Según Llorens, estos grupos actúan como “temporeros del robo”, llegando a las Islas Canarias en invierno, cuando la afluencia de turistas es mayor, especialmente la de pasajeros de cruceros. Una vez finalizada la temporada, se trasladan a otras ciudades como Barcelona, Roma, Málaga o Mallorca.
Los principales objetivos de estos delincuentes son los turistas, en particular las personas mayores y los visitantes de cruceros, cuya estancia en la isla es breve. Esta circunstancia dificulta la interposición de denuncias, ya que las víctimas a menudo no tienen tiempo material para hacerlo antes de que su crucero parta, lo que genera una subrepresentación del problema en las estadísticas oficiales.

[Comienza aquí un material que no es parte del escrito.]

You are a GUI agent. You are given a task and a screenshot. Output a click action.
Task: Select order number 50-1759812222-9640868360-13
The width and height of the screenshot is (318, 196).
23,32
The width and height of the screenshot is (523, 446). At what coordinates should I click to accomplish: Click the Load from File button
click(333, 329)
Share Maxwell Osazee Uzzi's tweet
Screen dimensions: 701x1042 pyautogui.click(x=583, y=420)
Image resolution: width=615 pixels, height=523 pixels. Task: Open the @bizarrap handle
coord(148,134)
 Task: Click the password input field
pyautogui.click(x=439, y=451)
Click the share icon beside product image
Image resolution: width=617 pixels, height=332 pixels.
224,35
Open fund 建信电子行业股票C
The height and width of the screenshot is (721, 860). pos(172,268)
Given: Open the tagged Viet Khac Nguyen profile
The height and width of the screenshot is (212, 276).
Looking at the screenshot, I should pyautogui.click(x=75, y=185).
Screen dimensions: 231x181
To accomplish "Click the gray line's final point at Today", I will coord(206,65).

“"Cuando uno habla con los políticos, suelen decir que las estadísticas no reflejan este aumento de robos, claro, porque esta gente está cuatro horas en la isla y no tienen tiempo material de poner una denuncia porque pierden el crucero."

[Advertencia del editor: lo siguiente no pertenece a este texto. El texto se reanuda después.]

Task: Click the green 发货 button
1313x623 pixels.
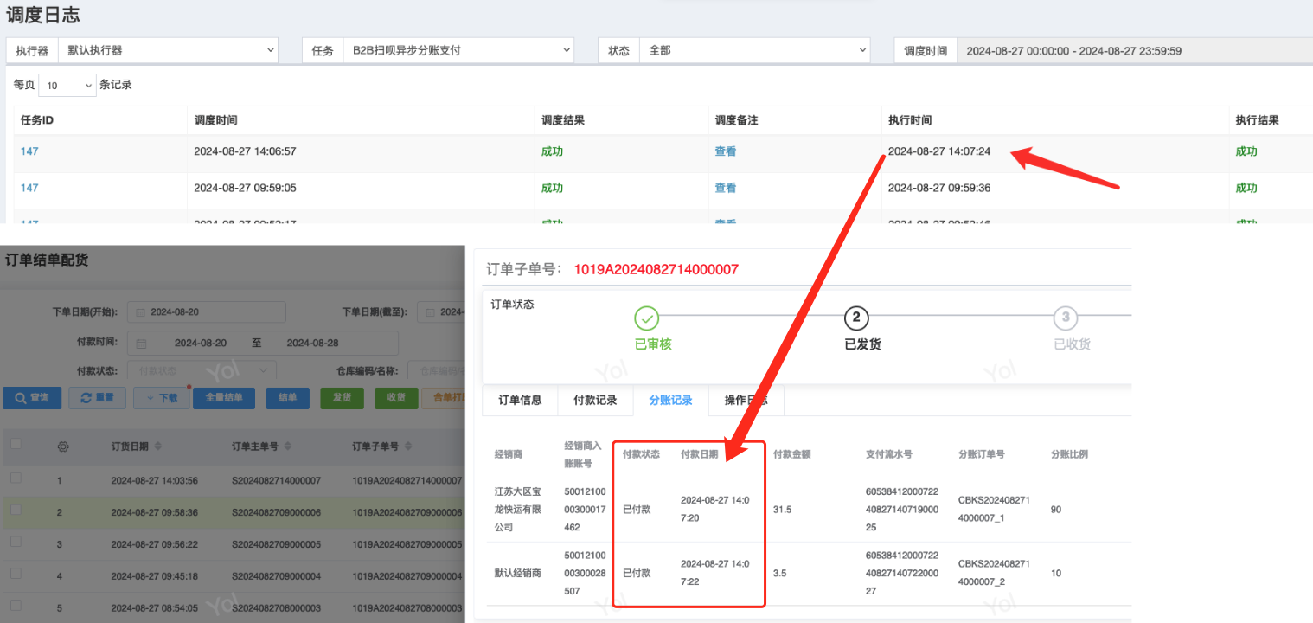Action: coord(342,398)
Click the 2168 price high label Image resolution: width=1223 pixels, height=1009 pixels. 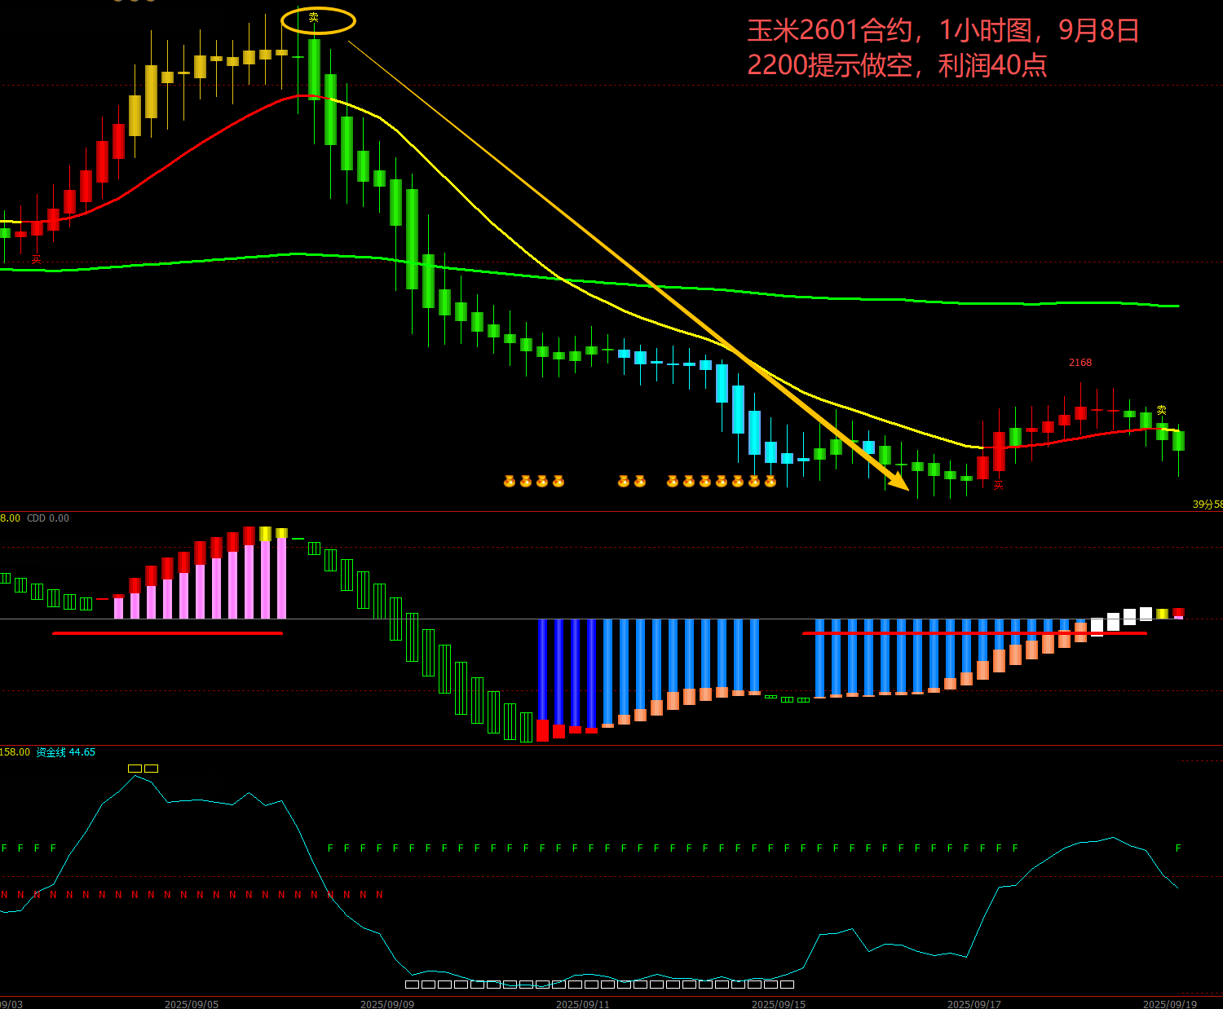(x=1080, y=363)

Estos carteristas, en su mayoría procedentes de Europa del Este, se mimetizan con el entorno turístico, hablando inglés y utilizando gorras y mochilas para ocultar los objetos sustraídos. Operan en parejas o grupos de tres, empleando tácticas como pedir cambio para distraer a las víctimas o incluso pagar la entrada a museos para pasar desapercibidos en lugares donde los visitantes se sienten más seguros. Además, alquilan coches para desplazarse coordinadamente entre los puntos turísticos.
A pesar de los esfuerzos de los guías turísticos, que se coordinan con la policía, la lucha contra estos grupos es compleja debido a la legislación actual. Llorens critica que, si lo sustraído no supera los 400 o 500 euros, las consecuencias legales son mínimas, lo que fomenta una sensación de impunidad. El sector confía en que la propuesta de ley sobre la multirreincidencia pueda ofrecer una solución a esta problemática.
El guía advierte que, aunque la situación pueda mejorar al finalizar la temporada de cruceros, estos grupos son recurrentes y volverán en octubre, subrayando la necesidad de concienciar sobre un problema que afecta negativamente la imagen turística de Canarias.